Date(s) - 10/12/2019
3:00 pm - 5:00 pm
In this webinar we will learn from the results of a study recently conducted by WV Ireland in Mauritania exploring the influence grandmothers have in health and nutrition practices in the home, and child health. Dr Judi Aubel from the Grandmother Project will share from her wealth of expertise of working with grandmothers across fragile contexts. She explores their layers of influence on a range of issues including child protection, parenting, child marriage and FGM, as well as choices made by families about the welfare of children, education and child labour in fragile contexts. Judi and Bridget Aidam will present the findings of two research studies from Mauritania and Sierra Leone (soon to be published). In WV Cambodia, Grana Selvi and her team have been exploring the expansion of programming into urban settings, where young women are returning to work soon after the births of their infants, and leaving them with the grandparents at home.

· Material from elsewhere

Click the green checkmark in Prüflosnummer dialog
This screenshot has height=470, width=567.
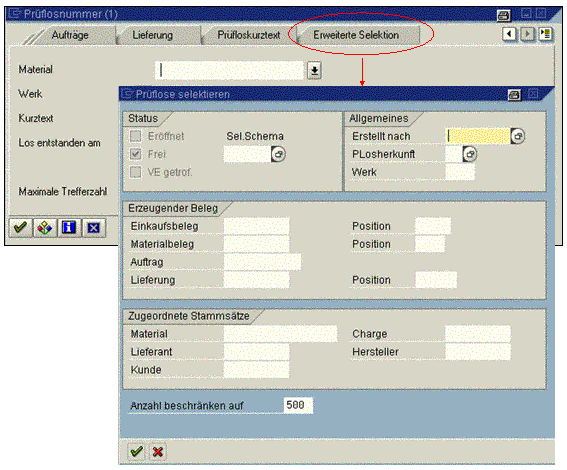[20, 228]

Given the important role that grandmothers carry in urban & fragile contexts, we explore the implications for our work implementing the Grandmother Project, and other project models for health, nutrition and child protection. Often project evaluations have reported a lower level of impact due to older women’s resistance to adopting new practices easily, or are struggling to care for large numbers of children, and may themselves experience health and mobility issues. The urban context presents a range of new challenges for World Vision’s health and nutrition programmes given the complex vulnerability of impoverished urban communities, where the exploitation of children for work is seen as a common way to keep families off the breadline.